──────── Extracted data

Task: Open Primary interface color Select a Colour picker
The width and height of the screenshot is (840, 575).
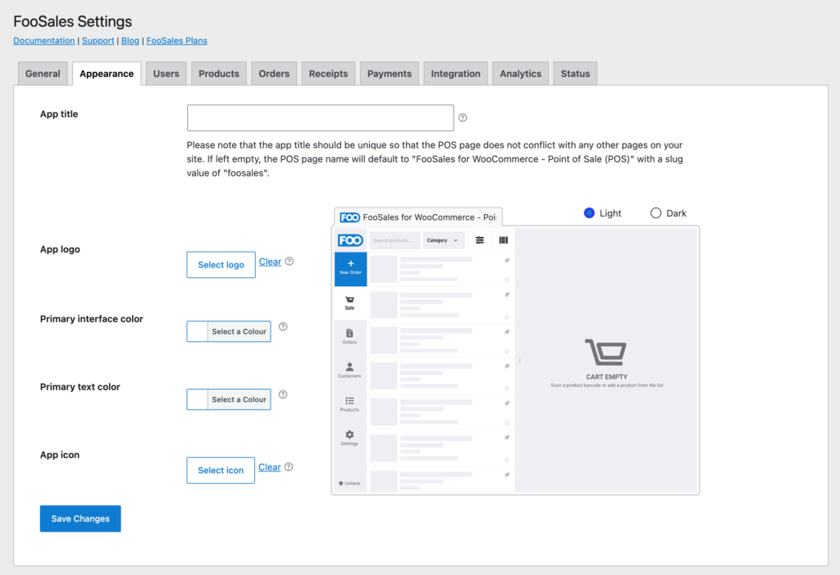Action: point(239,331)
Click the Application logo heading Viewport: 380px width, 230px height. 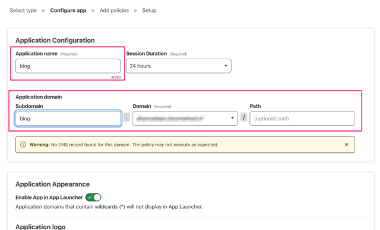(40, 226)
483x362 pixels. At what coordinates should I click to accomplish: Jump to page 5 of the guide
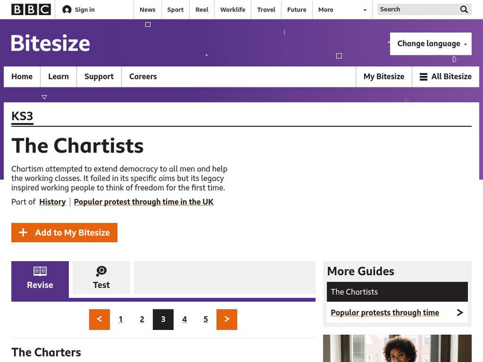point(206,319)
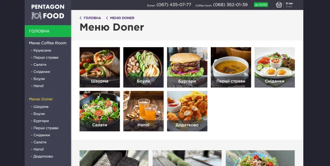
Task: Select the Перші страви soup tile
Action: (231, 67)
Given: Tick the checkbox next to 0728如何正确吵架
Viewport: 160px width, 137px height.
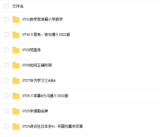Looking at the screenshot, I should 6,65.
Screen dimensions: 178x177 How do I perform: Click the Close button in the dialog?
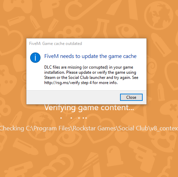click(x=131, y=97)
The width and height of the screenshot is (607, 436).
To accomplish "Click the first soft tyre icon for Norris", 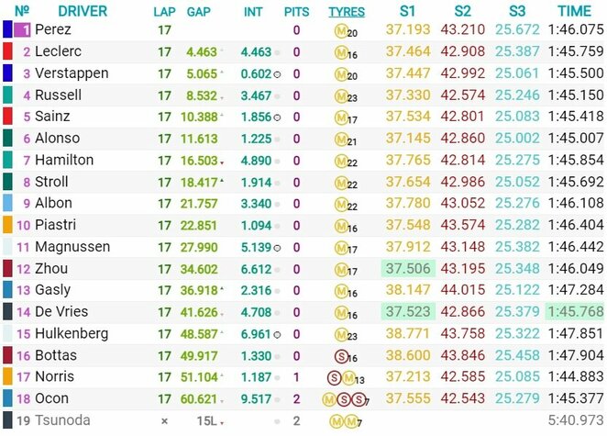I will point(335,377).
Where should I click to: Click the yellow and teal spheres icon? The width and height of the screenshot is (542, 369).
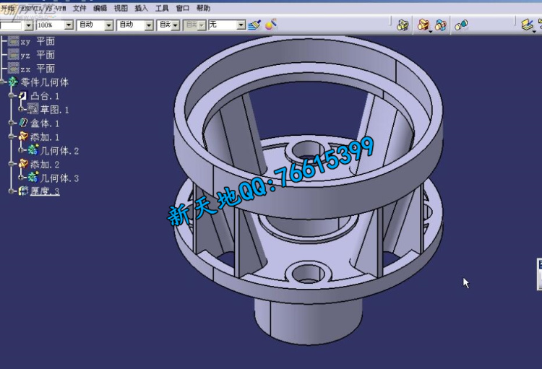461,25
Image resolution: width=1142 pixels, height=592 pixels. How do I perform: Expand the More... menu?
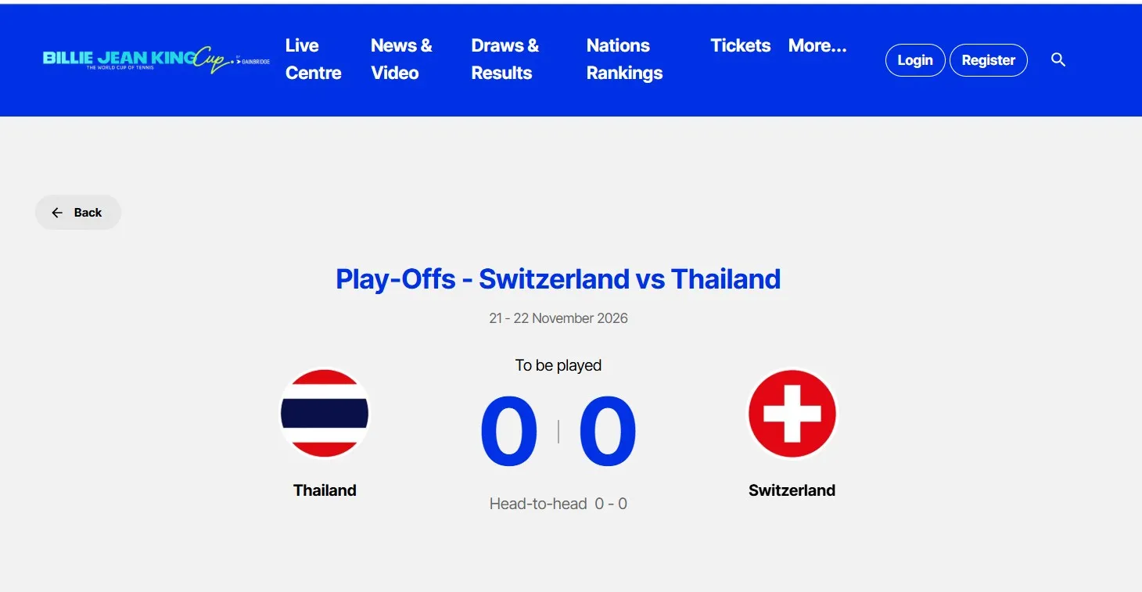click(817, 45)
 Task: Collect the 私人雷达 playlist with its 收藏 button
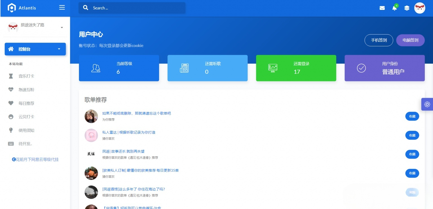coord(412,135)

────────────────

§ **Description of the task**: Everything from the line holding "Task: Collect the" through the last line of the listing should be written out exactly, except for the pictures.

§ **Answer space**:
 Task: Collect the 私人雷达 playlist with its 收藏 button
coord(412,135)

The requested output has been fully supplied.